#### Given data
· · · · ·
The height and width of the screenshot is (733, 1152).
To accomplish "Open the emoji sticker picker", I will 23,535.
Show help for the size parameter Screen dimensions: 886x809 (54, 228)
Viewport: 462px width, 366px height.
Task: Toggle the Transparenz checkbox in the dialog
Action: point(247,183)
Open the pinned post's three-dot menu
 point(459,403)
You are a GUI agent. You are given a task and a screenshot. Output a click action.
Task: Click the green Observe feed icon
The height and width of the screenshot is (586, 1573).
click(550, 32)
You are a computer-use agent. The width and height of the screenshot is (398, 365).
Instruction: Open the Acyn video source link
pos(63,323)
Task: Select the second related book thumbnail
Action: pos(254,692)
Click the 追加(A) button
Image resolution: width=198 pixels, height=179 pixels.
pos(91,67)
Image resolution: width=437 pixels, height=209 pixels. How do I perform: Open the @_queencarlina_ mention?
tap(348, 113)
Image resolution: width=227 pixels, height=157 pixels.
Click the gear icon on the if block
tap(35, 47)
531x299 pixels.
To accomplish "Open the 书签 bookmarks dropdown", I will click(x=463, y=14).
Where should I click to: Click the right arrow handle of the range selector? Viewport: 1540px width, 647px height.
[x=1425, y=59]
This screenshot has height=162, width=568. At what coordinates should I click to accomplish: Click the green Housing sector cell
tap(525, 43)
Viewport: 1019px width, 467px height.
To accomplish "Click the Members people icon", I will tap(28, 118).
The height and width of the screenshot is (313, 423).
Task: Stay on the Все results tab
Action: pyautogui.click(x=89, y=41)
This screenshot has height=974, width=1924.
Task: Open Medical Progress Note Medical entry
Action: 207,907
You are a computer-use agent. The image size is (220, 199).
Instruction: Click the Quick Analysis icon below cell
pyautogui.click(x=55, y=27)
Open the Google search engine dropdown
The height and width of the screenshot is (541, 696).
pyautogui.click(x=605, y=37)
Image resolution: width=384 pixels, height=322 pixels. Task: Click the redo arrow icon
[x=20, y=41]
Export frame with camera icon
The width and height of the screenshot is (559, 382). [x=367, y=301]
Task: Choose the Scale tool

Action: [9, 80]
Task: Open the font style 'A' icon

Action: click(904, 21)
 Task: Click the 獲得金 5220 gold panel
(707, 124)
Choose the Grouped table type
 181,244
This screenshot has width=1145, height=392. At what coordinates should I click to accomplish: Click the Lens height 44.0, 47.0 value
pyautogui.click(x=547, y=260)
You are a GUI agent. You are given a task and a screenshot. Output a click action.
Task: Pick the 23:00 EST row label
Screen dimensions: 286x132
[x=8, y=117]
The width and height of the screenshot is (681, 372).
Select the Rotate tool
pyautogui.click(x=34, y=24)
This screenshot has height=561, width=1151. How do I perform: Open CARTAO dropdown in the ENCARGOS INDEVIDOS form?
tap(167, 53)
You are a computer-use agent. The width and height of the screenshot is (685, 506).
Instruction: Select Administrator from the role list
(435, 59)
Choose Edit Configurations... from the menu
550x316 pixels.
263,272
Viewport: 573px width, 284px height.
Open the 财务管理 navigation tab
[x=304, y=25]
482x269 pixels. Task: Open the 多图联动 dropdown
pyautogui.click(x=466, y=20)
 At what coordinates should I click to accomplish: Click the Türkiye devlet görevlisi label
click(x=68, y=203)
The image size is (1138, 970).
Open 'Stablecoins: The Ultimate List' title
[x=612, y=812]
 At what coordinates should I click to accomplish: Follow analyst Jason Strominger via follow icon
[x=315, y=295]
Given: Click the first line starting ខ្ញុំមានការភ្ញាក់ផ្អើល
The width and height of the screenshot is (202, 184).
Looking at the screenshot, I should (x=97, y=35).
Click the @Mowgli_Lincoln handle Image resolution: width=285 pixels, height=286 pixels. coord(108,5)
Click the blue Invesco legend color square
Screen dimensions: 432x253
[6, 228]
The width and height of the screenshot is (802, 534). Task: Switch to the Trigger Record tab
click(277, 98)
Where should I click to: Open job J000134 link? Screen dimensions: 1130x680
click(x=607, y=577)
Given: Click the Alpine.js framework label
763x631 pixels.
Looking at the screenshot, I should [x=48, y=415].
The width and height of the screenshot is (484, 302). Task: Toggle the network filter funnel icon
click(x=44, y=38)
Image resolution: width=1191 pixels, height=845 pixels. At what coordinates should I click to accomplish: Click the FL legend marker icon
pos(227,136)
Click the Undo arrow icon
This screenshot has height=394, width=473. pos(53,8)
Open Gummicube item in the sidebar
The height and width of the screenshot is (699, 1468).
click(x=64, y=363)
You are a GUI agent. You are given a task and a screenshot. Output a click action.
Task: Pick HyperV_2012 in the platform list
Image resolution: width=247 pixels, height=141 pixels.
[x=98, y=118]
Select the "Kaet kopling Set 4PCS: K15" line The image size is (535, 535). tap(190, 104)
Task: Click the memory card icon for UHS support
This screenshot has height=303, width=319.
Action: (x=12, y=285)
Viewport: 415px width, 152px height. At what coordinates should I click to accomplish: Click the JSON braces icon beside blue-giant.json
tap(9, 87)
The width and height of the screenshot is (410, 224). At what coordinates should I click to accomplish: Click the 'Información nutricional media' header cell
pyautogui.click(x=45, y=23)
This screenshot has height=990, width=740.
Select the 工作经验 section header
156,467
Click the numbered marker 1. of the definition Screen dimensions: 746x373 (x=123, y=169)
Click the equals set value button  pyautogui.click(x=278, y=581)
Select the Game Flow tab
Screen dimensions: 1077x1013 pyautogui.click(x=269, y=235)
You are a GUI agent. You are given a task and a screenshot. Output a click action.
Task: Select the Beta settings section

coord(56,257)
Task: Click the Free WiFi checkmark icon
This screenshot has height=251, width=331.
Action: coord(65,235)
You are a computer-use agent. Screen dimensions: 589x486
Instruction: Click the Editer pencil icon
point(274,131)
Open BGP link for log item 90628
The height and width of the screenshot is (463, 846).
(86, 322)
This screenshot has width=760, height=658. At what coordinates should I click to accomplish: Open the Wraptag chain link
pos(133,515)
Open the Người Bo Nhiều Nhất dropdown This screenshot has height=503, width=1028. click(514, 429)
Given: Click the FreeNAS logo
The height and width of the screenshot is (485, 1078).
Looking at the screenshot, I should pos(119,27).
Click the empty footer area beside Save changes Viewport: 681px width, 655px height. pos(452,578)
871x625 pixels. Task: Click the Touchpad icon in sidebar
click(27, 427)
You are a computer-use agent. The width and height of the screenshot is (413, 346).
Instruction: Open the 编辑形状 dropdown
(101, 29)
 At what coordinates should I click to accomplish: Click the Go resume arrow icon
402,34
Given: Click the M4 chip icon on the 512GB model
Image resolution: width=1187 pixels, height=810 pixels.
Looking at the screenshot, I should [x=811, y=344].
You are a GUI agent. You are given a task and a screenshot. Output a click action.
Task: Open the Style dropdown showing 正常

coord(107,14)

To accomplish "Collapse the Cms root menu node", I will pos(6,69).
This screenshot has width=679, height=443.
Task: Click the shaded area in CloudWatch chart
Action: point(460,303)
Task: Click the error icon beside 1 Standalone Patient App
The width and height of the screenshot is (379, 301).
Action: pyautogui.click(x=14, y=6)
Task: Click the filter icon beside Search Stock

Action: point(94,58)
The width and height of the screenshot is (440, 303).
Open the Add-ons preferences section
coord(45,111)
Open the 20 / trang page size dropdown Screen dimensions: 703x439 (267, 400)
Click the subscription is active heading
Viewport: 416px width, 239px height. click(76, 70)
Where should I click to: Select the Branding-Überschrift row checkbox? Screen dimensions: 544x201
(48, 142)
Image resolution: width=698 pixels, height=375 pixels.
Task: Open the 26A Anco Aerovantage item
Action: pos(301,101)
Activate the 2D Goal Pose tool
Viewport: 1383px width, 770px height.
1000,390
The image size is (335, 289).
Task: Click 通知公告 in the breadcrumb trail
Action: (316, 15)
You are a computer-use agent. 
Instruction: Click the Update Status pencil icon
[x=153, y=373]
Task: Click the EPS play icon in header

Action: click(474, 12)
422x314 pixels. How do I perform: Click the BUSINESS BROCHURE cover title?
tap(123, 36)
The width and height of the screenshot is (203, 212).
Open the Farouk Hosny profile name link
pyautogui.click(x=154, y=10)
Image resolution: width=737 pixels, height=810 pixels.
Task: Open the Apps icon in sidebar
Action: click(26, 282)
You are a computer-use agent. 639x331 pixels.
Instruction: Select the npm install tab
· · · · ·
Retype the listing above, word for word, from its first line to the line containing "Image resolution: width=227", both ends included.

#### Task output
The height and width of the screenshot is (733, 1152).
To accomplish "Open the emoji sticker picker", I will 23,535.
Show help for the size parameter Screen dimensions: 886x809 (54, 228)
Viewport: 462px width, 366px height.
Task: Toggle the Transparenz checkbox in the dialog
Action: point(247,183)
Open the pinned post's three-dot menu
 point(459,403)
You are a GUI agent. You are given a task and a screenshot. Output a click action.
Task: Click the green Observe feed icon
The height and width of the screenshot is (586, 1573).
click(550, 32)
You are a computer-use agent. The width and height of the screenshot is (398, 365).
Instruction: Open the Acyn video source link
pos(63,323)
Task: Select the second related book thumbnail
Action: pos(254,692)
Click the 追加(A) button
Image resolution: width=198 pixels, height=179 pixels.
pos(91,67)
Image resolution: width=437 pixels, height=209 pixels. How do I perform: Open the @_queencarlina_ mention?
tap(348, 113)
Image resolution: width=227 pixels, height=157 pixels.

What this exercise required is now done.